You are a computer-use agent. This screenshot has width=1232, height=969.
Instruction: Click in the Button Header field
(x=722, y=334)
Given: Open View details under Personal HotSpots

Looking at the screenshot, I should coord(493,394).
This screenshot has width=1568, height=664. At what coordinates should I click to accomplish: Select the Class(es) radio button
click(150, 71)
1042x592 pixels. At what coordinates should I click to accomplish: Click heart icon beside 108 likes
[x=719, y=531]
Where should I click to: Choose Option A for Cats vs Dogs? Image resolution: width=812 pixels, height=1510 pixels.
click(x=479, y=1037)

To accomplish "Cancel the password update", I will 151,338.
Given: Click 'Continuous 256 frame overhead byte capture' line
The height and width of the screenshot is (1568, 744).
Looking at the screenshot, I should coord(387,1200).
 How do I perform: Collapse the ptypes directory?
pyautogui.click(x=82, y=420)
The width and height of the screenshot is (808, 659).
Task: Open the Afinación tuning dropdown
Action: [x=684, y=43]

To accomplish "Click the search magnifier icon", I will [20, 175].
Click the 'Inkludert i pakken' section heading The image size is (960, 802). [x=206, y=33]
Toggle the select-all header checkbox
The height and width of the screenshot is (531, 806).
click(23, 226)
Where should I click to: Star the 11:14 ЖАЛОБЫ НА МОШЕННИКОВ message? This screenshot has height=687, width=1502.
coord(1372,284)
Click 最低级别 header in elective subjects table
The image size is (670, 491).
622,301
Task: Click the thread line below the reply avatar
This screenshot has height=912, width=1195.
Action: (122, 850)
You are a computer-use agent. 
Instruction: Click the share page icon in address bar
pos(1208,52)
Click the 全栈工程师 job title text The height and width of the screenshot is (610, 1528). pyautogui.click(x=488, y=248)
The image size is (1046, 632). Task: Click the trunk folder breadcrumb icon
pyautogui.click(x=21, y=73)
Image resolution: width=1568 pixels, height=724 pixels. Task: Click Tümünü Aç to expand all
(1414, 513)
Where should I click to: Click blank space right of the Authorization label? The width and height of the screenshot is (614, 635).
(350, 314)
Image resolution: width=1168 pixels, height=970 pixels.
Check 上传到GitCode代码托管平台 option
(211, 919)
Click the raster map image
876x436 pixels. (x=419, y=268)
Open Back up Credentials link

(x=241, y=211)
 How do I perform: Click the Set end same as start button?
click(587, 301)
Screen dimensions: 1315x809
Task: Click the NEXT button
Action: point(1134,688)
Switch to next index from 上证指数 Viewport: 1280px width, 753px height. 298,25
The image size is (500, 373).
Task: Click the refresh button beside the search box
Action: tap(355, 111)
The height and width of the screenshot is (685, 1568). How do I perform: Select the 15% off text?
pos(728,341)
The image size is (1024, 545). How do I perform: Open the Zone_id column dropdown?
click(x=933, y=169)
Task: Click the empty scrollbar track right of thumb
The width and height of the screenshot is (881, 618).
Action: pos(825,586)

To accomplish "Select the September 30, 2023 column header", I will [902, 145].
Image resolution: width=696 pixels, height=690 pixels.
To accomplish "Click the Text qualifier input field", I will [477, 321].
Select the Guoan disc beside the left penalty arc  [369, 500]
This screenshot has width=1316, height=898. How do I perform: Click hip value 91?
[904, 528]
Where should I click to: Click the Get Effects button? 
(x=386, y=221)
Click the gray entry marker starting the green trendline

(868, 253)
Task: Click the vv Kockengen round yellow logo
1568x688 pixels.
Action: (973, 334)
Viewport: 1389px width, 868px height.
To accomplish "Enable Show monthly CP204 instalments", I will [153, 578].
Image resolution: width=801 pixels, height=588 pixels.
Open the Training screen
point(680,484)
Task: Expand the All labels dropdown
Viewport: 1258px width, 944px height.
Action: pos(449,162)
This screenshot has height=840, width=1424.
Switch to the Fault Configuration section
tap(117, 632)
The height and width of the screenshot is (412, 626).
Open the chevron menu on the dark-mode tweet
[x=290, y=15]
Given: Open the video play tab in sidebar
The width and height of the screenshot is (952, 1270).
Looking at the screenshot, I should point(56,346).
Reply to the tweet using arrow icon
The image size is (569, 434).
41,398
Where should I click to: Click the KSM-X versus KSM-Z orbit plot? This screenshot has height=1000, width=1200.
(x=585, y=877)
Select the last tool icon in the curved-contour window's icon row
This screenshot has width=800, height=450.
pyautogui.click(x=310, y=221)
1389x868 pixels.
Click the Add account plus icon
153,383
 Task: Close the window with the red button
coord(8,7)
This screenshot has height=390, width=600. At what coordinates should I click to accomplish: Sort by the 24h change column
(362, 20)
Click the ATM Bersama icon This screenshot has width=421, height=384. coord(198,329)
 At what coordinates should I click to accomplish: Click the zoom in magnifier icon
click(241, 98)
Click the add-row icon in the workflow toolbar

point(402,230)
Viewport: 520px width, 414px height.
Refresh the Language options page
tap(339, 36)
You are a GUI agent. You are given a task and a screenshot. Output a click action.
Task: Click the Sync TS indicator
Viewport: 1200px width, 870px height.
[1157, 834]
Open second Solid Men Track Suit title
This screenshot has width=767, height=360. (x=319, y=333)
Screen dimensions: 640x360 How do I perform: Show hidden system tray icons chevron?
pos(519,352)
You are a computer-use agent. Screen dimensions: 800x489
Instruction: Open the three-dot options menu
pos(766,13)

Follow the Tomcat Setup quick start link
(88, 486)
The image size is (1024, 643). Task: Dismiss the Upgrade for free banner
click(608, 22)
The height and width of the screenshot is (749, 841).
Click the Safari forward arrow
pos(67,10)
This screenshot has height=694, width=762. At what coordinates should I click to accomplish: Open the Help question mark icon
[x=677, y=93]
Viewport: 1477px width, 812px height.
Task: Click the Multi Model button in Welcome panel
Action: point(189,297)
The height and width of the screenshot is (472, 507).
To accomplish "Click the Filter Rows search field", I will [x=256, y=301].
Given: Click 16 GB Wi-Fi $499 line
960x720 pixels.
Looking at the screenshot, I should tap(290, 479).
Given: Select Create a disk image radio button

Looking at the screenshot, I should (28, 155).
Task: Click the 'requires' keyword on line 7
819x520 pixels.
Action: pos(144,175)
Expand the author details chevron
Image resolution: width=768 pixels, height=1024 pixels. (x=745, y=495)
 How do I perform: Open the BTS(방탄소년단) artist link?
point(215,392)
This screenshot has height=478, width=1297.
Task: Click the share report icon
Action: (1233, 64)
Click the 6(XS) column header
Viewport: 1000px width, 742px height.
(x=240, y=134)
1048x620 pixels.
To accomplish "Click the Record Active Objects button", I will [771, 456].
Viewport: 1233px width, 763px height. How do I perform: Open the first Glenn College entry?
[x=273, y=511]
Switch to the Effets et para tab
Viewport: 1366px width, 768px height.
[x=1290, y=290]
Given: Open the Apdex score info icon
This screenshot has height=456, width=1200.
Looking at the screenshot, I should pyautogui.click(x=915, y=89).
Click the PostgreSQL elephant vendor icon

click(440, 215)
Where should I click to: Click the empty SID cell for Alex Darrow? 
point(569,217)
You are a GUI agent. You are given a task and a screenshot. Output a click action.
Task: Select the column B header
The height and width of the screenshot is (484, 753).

★ ★ ★

Assigned task: Show every line in the listing above that carries the word "computer".

Answer space:
You are a computer-use agent. This screenshot has width=1232, height=969.
You are a computer-use agent. 
You are a computer-use agent. Screen dimensions: 800x489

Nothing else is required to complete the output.